Macs and PCs get stolen or lost all the time. Recovering a cherished Mac when it disappears doesn’t happen. The latest news came from Palo Alto, CA where Steve Jobs’ home was burglarized, ripped off of Macs, iPad, money and jewelry. And, the burglar defiled a Silicon Valley shrine.
To add a nice touch to the saga, it looks as if the burglar has been caught and all the goods returned.
Jobs family and authorities are not divulging their secret to tracking down Jobs’ Mac and iPad, but with the right app running in the background of any Mac, finding and tracking a lost or stolen Mac can be much easier.
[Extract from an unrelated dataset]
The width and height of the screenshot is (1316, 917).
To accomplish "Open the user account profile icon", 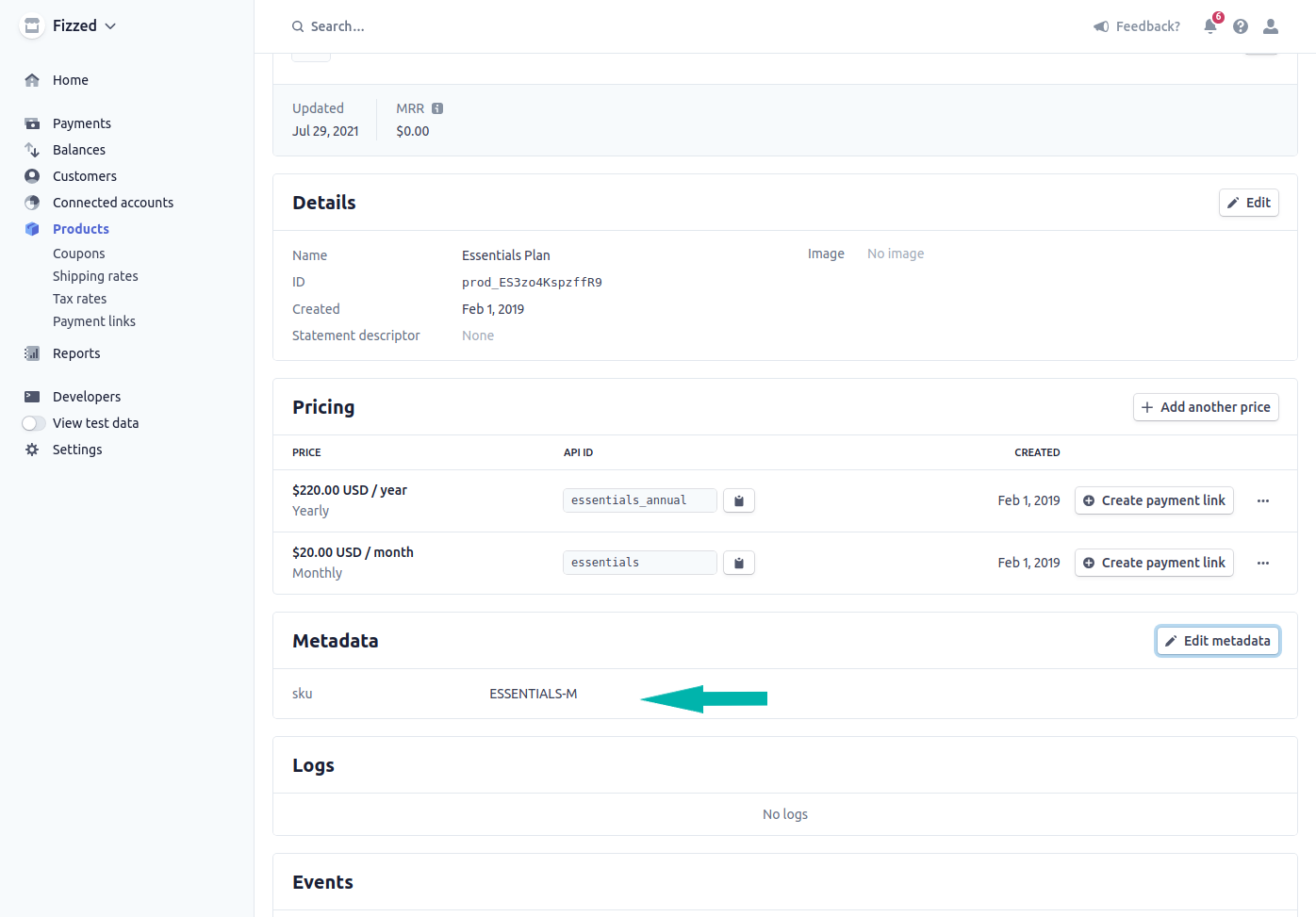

Tops of my list of recovery apps for the Mac is Undercover. This gem of an app has been around for a few years and just gets better. How it works is true Apple. Set it and forget it.
Install Undercover on your Mac. Once registered, you’ll get an Undercover online account. While you’re using your Mac it constantly transmits the Mac’s location to the Undercover account. If your Mac is lost or stolen, simply login to the Undercover account, and mark your Mac as stolen.
When the stolen or lost (and presumably found but not returned) Mac goes online the next time, Undercover secretly transmits information back to your Undercover account.
Undercover then snaps photos, screenshots, key logs, and location information which is sent back to your account so you and authorities can track your Mac’s location.
That’s not all. Undercover does more. In what is called Plan B, Undercover will cause your Mac to simulate a hardware failure. The thief will either try to get the Mac repaired or try to sell it, and Undercover can alert a repairman that the Mac has been stolen.
Assuming the thief is apprehended by local authorities, or whoever found your Mac is persuaded to return it, simply login to your Undercover account and report your Mac as recovered. All becomes normal again.
Undercover works in the background so it’s unlikely to be spotted and closed down by most thieves. All it needs is an internet connection to begin sending location information back to the Undercover account.
While we don’t know exactly how authorities tracked down Steve Jobs’ stolen Mac and iPad, an app like Undercover would make recovery much easier.